→ **SOURCE MATERIAL**:

:::

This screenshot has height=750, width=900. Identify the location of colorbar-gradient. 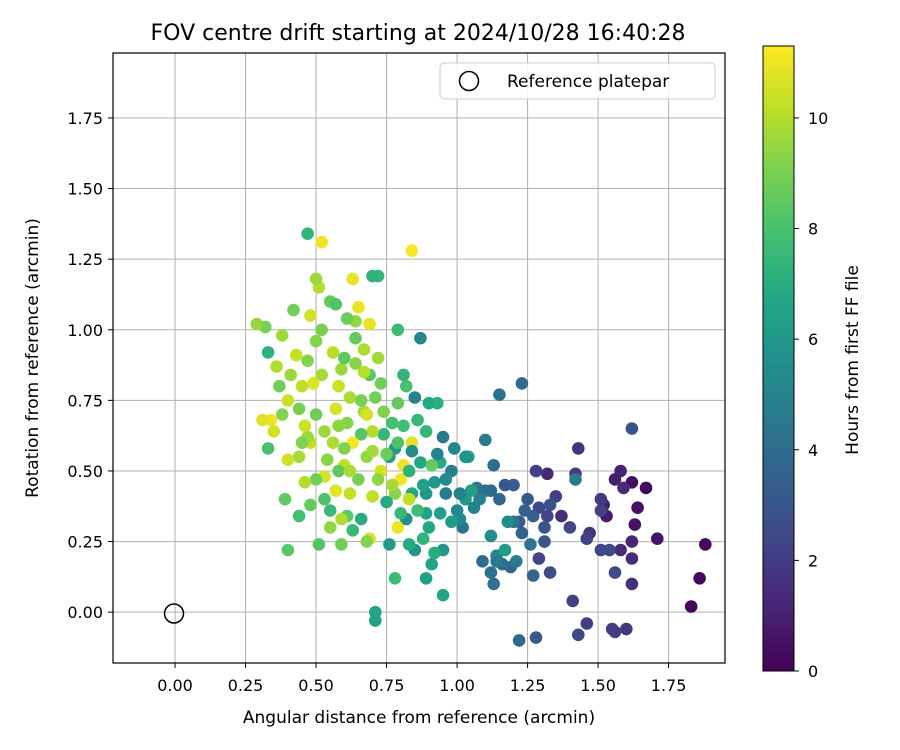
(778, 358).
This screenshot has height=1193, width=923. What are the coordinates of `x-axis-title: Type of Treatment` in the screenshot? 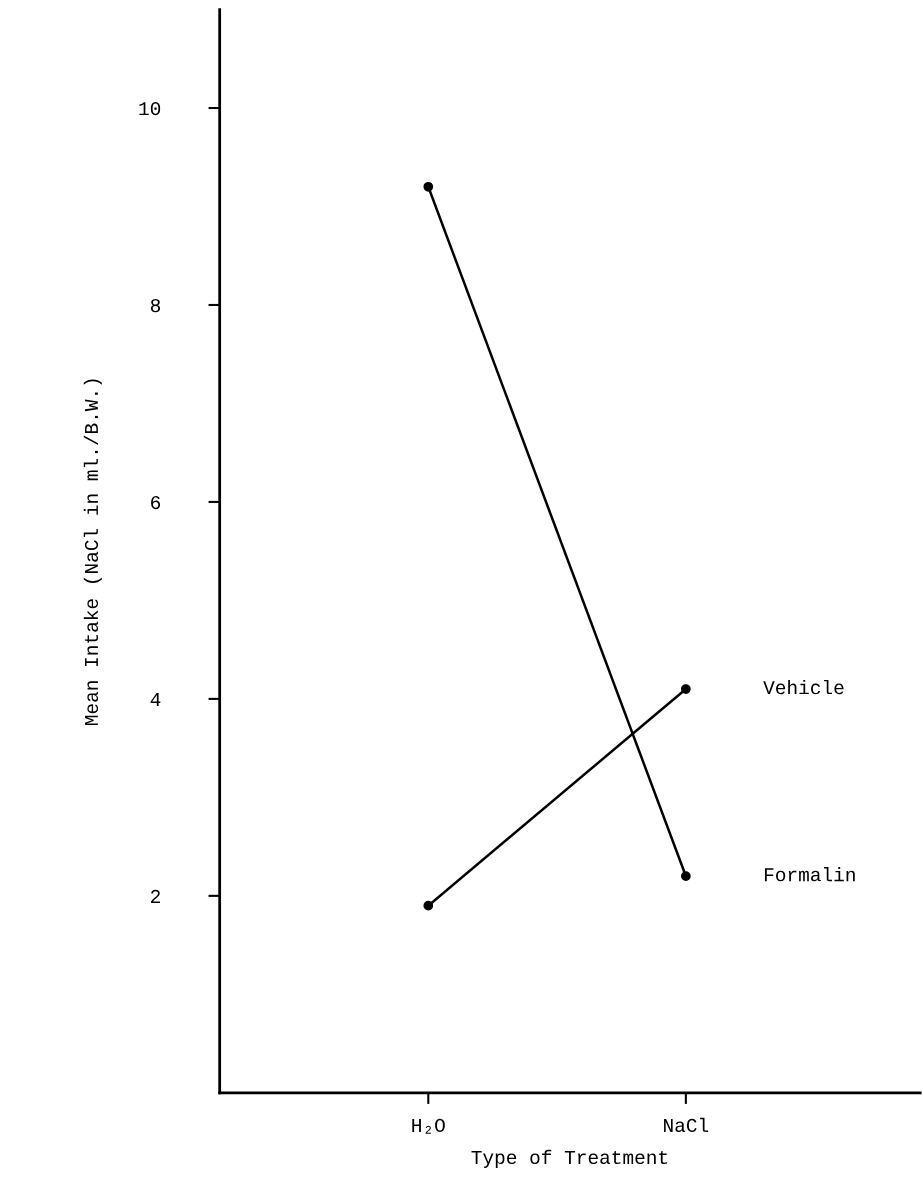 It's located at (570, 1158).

:::

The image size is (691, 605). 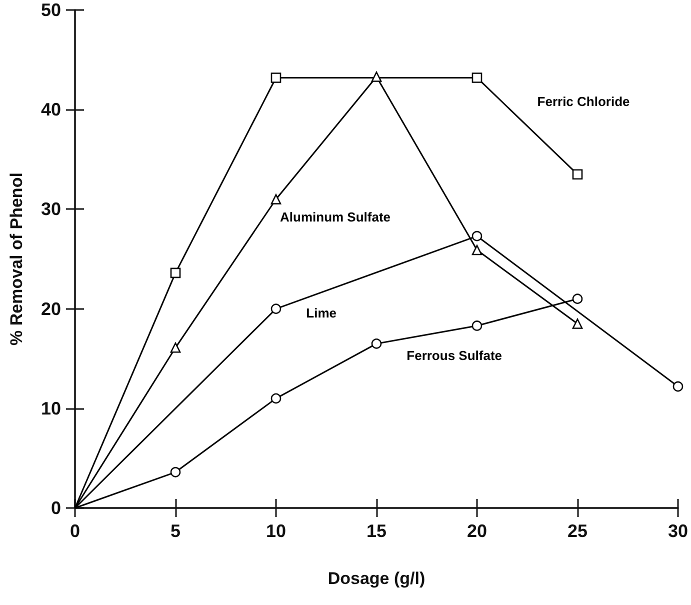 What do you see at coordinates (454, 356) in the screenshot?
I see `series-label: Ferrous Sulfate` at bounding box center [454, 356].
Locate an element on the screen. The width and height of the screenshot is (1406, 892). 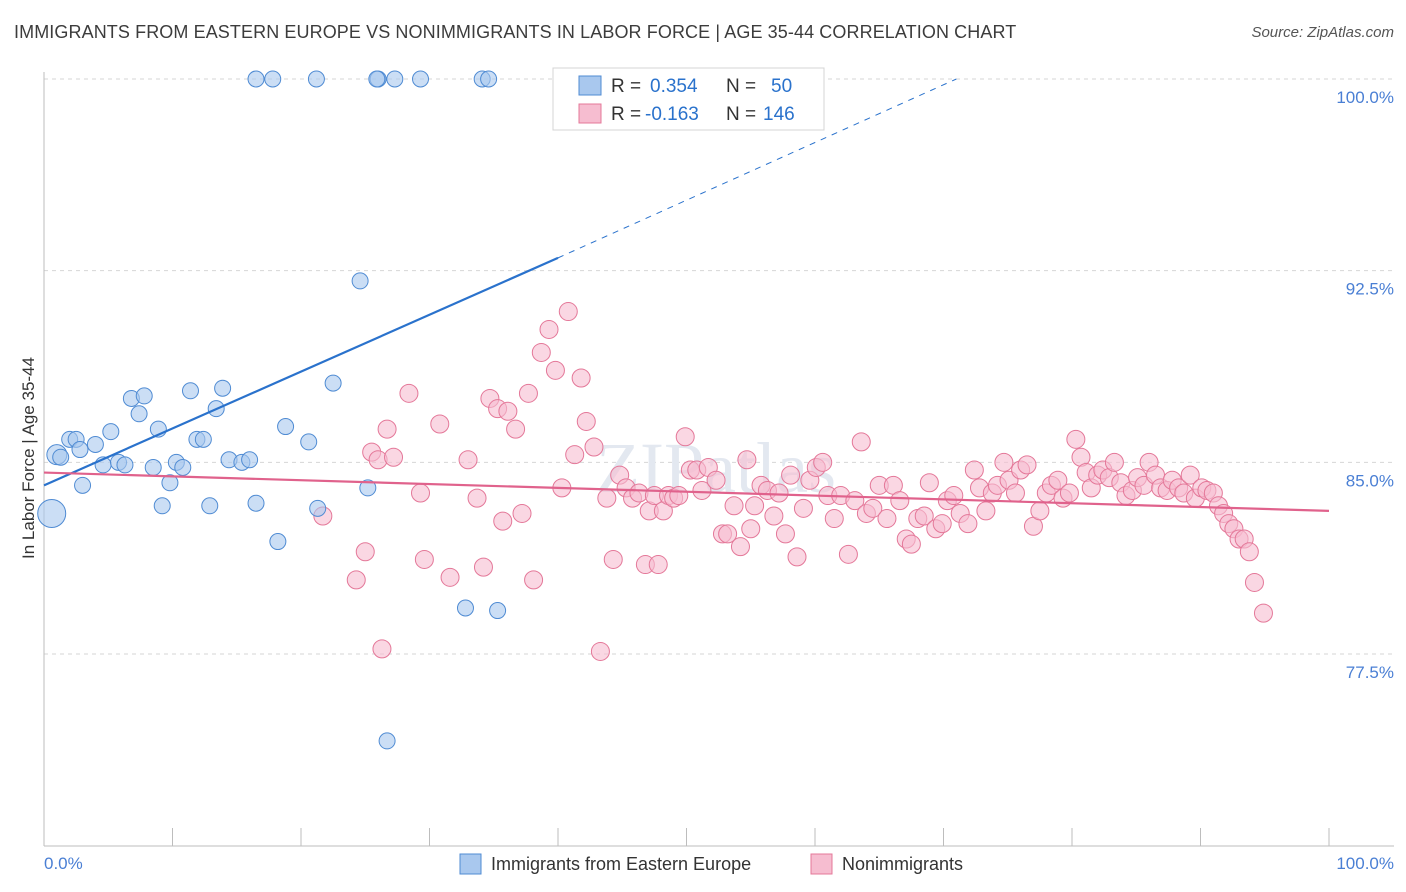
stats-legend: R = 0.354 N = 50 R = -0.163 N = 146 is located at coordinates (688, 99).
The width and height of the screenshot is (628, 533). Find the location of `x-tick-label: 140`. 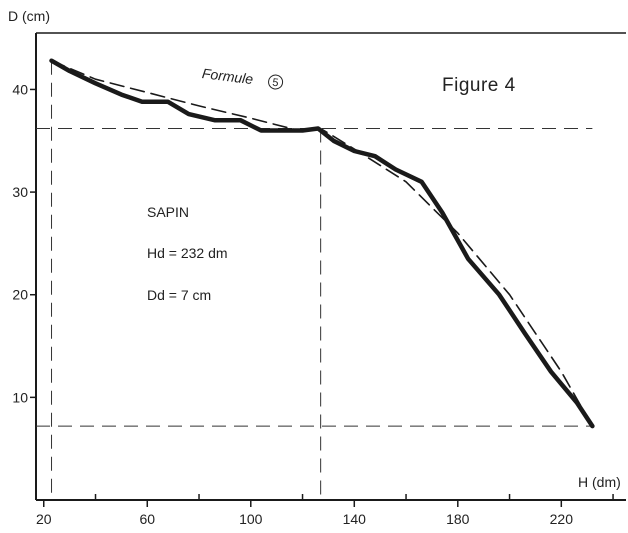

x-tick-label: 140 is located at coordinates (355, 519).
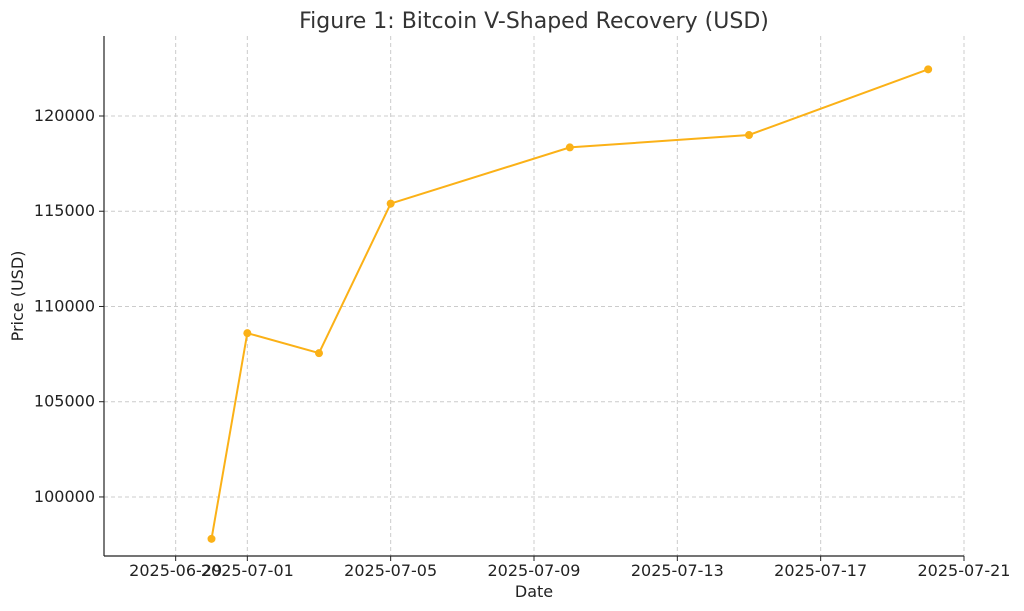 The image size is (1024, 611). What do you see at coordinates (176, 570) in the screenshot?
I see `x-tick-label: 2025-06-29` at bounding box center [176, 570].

:::

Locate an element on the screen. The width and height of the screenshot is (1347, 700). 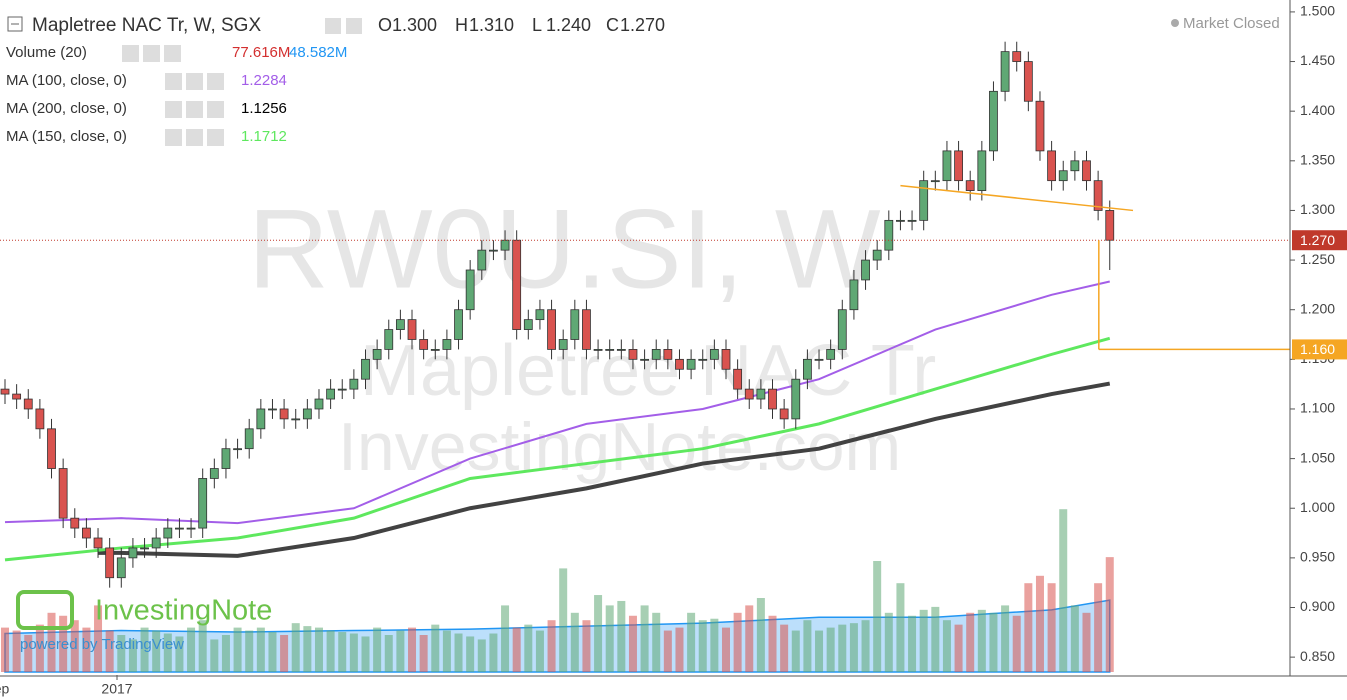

:::

→ **WHAT IS BEING ASKED**: Please print the data above word for word, starting with the line that contains "The width and height of the screenshot is (628, 533)." and continuing through the line that contains "center [176, 570].", with both of those lines included. Leave the pictures out of your answer.

→ **SOLUTION FOR THIS EXERCISE**:
The width and height of the screenshot is (628, 533). Find the location of `x-tick-label: 140`. 

x-tick-label: 140 is located at coordinates (355, 519).
 The image size is (1024, 611). What do you see at coordinates (176, 570) in the screenshot?
I see `x-tick-label: 2025-06-29` at bounding box center [176, 570].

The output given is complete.